Retype the records in full, keeping each character as it is.

● ● ● ●

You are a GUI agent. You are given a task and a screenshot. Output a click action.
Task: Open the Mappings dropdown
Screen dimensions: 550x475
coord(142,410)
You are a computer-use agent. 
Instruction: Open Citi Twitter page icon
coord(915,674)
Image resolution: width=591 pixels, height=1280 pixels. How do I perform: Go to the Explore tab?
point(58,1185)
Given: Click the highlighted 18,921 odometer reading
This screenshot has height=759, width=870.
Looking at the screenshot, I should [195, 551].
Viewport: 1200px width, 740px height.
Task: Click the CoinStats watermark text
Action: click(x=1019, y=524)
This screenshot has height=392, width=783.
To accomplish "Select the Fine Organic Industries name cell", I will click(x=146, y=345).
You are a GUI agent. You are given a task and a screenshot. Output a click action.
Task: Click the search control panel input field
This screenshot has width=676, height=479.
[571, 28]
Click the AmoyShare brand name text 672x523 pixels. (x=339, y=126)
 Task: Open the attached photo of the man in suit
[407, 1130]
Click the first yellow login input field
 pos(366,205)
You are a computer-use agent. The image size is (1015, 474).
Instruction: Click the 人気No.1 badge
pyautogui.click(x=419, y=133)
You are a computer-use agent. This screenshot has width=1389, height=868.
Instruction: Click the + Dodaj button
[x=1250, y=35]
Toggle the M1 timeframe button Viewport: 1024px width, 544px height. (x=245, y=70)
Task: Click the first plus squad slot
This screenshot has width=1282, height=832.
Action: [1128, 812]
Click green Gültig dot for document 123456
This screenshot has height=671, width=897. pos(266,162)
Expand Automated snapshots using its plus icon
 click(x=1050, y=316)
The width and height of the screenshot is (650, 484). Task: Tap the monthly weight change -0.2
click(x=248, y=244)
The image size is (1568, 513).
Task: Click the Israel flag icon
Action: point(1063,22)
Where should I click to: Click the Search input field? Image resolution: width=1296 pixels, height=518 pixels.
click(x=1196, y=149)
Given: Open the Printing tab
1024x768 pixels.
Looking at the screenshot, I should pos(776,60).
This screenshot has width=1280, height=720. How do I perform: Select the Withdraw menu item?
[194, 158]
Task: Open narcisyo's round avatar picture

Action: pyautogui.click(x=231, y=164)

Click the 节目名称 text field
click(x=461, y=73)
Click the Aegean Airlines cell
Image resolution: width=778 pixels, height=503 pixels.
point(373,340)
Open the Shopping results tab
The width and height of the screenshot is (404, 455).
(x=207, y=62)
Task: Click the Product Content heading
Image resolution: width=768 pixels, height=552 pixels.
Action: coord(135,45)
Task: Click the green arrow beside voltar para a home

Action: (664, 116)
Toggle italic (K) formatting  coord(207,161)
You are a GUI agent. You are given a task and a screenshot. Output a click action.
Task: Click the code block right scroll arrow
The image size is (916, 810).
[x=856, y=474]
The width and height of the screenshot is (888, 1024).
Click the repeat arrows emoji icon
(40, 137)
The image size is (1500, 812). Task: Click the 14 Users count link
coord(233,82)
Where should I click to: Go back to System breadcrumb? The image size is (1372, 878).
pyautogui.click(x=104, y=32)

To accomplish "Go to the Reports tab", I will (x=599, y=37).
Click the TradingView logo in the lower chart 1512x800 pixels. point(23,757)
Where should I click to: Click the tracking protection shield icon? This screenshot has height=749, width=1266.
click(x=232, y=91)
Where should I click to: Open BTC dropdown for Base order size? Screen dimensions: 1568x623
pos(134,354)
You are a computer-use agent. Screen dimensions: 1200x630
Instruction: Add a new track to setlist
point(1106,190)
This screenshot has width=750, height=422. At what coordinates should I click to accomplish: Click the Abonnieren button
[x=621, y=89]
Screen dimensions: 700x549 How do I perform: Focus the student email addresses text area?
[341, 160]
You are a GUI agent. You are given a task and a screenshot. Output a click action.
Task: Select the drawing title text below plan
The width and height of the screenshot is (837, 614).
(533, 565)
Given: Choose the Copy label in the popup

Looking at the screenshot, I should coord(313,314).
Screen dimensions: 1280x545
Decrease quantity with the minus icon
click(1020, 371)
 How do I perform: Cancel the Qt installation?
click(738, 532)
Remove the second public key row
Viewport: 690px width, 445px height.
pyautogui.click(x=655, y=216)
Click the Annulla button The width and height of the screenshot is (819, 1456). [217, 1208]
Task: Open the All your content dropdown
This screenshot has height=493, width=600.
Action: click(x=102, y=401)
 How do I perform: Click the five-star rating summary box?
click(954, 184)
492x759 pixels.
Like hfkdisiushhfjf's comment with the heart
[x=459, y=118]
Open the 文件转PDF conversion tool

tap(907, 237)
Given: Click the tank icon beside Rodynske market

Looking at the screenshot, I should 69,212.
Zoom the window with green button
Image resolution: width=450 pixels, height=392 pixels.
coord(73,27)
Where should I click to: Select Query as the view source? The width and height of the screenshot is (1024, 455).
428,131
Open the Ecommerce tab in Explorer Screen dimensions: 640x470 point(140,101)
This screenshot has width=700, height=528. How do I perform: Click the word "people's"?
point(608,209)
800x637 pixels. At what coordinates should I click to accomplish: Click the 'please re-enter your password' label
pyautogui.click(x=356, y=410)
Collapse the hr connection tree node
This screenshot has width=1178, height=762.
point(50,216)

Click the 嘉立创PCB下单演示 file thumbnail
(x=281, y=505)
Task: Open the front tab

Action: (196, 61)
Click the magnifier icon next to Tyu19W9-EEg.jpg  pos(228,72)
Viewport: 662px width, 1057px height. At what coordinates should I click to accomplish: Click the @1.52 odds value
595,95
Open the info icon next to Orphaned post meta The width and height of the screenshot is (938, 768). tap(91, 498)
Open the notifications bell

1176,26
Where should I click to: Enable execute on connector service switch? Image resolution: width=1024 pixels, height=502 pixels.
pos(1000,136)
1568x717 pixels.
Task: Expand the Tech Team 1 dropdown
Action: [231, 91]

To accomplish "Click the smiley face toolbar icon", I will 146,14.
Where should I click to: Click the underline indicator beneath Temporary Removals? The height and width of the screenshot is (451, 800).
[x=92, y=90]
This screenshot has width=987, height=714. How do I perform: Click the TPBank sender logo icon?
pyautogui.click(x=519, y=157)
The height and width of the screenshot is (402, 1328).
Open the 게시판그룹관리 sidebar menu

● ● ● ●

▶ **Response below**:
You are a GUI agent. You are given a task and a screenshot. Output a click action.
Task: Open the Mappings dropdown
Screen dimensions: 550x475
coord(142,410)
You are a computer-use agent. 
Instruction: Open Citi Twitter page icon
coord(915,674)
Image resolution: width=591 pixels, height=1280 pixels. How do I perform: Go to the Explore tab?
point(58,1185)
Given: Click the highlighted 18,921 odometer reading
This screenshot has height=759, width=870.
Looking at the screenshot, I should [195, 551].
Viewport: 1200px width, 740px height.
Task: Click the CoinStats watermark text
Action: click(x=1019, y=524)
This screenshot has height=392, width=783.
To accomplish "Select the Fine Organic Industries name cell", I will click(x=146, y=345).
You are a GUI agent. You are given a task and a screenshot. Output a click action.
Task: Click the search control panel input field
This screenshot has width=676, height=479.
[571, 28]
Click the AmoyShare brand name text 672x523 pixels. (x=339, y=126)
 Task: Open the attached photo of the man in suit
[407, 1130]
Click the first yellow login input field
 pos(366,205)
You are a computer-use agent. The image size is (1015, 474).
Instruction: Click the 人気No.1 badge
pyautogui.click(x=419, y=133)
You are a computer-use agent. This screenshot has width=1389, height=868.
Instruction: Click the + Dodaj button
[x=1250, y=35]
Toggle the M1 timeframe button Viewport: 1024px width, 544px height. (x=245, y=70)
Task: Click the first plus squad slot
This screenshot has width=1282, height=832.
Action: [1128, 812]
Click green Gültig dot for document 123456
This screenshot has height=671, width=897. pos(266,162)
Expand Automated snapshots using its plus icon
 click(x=1050, y=316)
The width and height of the screenshot is (650, 484). Task: Tap the monthly weight change -0.2
click(x=248, y=244)
The image size is (1568, 513).
Task: Click the Israel flag icon
Action: point(1063,22)
Where should I click to: Click the Search input field? Image resolution: width=1296 pixels, height=518 pixels.
click(x=1196, y=149)
Given: Open the Printing tab
1024x768 pixels.
Looking at the screenshot, I should pos(776,60).
This screenshot has width=1280, height=720. How do I perform: Select the Withdraw menu item?
[194, 158]
Task: Open narcisyo's round avatar picture

Action: pyautogui.click(x=231, y=164)

Click the 节目名称 text field
click(x=461, y=73)
Click the Aegean Airlines cell
Image resolution: width=778 pixels, height=503 pixels.
point(373,340)
Open the Shopping results tab
The width and height of the screenshot is (404, 455).
(x=207, y=62)
Task: Click the Product Content heading
Image resolution: width=768 pixels, height=552 pixels.
Action: coord(135,45)
Task: Click the green arrow beside voltar para a home

Action: (664, 116)
Toggle italic (K) formatting  coord(207,161)
You are a GUI agent. You are given a task and a screenshot. Output a click action.
Task: Click the code block right scroll arrow
The image size is (916, 810).
[x=856, y=474]
The width and height of the screenshot is (888, 1024).
Click the repeat arrows emoji icon
(40, 137)
The image size is (1500, 812). Task: Click the 14 Users count link
coord(233,82)
Where should I click to: Go back to System breadcrumb? The image size is (1372, 878).
pyautogui.click(x=104, y=32)

To accomplish "Go to the Reports tab", I will (x=599, y=37).
Click the TradingView logo in the lower chart 1512x800 pixels. point(23,757)
Where should I click to: Click the tracking protection shield icon? This screenshot has height=749, width=1266.
click(x=232, y=91)
Where should I click to: Open BTC dropdown for Base order size? Screen dimensions: 1568x623
pos(134,354)
You are a computer-use agent. Screen dimensions: 1200x630
Instruction: Add a new track to setlist
point(1106,190)
This screenshot has width=750, height=422. At what coordinates should I click to accomplish: Click the Abonnieren button
[x=621, y=89]
Screen dimensions: 700x549 How do I perform: Focus the student email addresses text area?
[341, 160]
You are a GUI agent. You are given a task and a screenshot. Output a click action.
Task: Select the drawing title text below plan
The width and height of the screenshot is (837, 614).
(533, 565)
Given: Choose the Copy label in the popup

Looking at the screenshot, I should coord(313,314).
Screen dimensions: 1280x545
Decrease quantity with the minus icon
click(1020, 371)
 How do I perform: Cancel the Qt installation?
click(738, 532)
Remove the second public key row
Viewport: 690px width, 445px height.
pyautogui.click(x=655, y=216)
Click the Annulla button The width and height of the screenshot is (819, 1456). [217, 1208]
Task: Open the All your content dropdown
This screenshot has height=493, width=600.
Action: click(x=102, y=401)
 How do I perform: Click the five-star rating summary box?
click(954, 184)
492x759 pixels.
Like hfkdisiushhfjf's comment with the heart
[x=459, y=118]
Open the 文件转PDF conversion tool

tap(907, 237)
Given: Click the tank icon beside Rodynske market

Looking at the screenshot, I should 69,212.
Zoom the window with green button
Image resolution: width=450 pixels, height=392 pixels.
coord(73,27)
Where should I click to: Select Query as the view source? The width and height of the screenshot is (1024, 455).
428,131
Open the Ecommerce tab in Explorer Screen dimensions: 640x470 point(140,101)
This screenshot has width=700, height=528. How do I perform: Click the word "people's"?
point(608,209)
800x637 pixels. At what coordinates should I click to accomplish: Click the 'please re-enter your password' label
pyautogui.click(x=356, y=410)
Collapse the hr connection tree node
This screenshot has width=1178, height=762.
point(50,216)

Click the 嘉立创PCB下单演示 file thumbnail
(x=281, y=505)
Task: Open the front tab

Action: (196, 61)
Click the magnifier icon next to Tyu19W9-EEg.jpg  pos(228,72)
Viewport: 662px width, 1057px height. At what coordinates should I click to accomplish: Click the @1.52 odds value
595,95
Open the info icon next to Orphaned post meta The width and height of the screenshot is (938, 768). tap(91, 498)
Open the notifications bell

1176,26
Where should I click to: Enable execute on connector service switch? Image resolution: width=1024 pixels, height=502 pixels.
pos(1000,136)
1568x717 pixels.
Task: Expand the Tech Team 1 dropdown
Action: [231, 91]

To accomplish "Click the smiley face toolbar icon", I will 146,14.
Where should I click to: Click the underline indicator beneath Temporary Removals? The height and width of the screenshot is (451, 800).
[x=92, y=90]
This screenshot has width=987, height=714. How do I perform: Click the TPBank sender logo icon?
pyautogui.click(x=519, y=157)
The height and width of the screenshot is (402, 1328).
Open the 게시판그룹관리 sidebar menu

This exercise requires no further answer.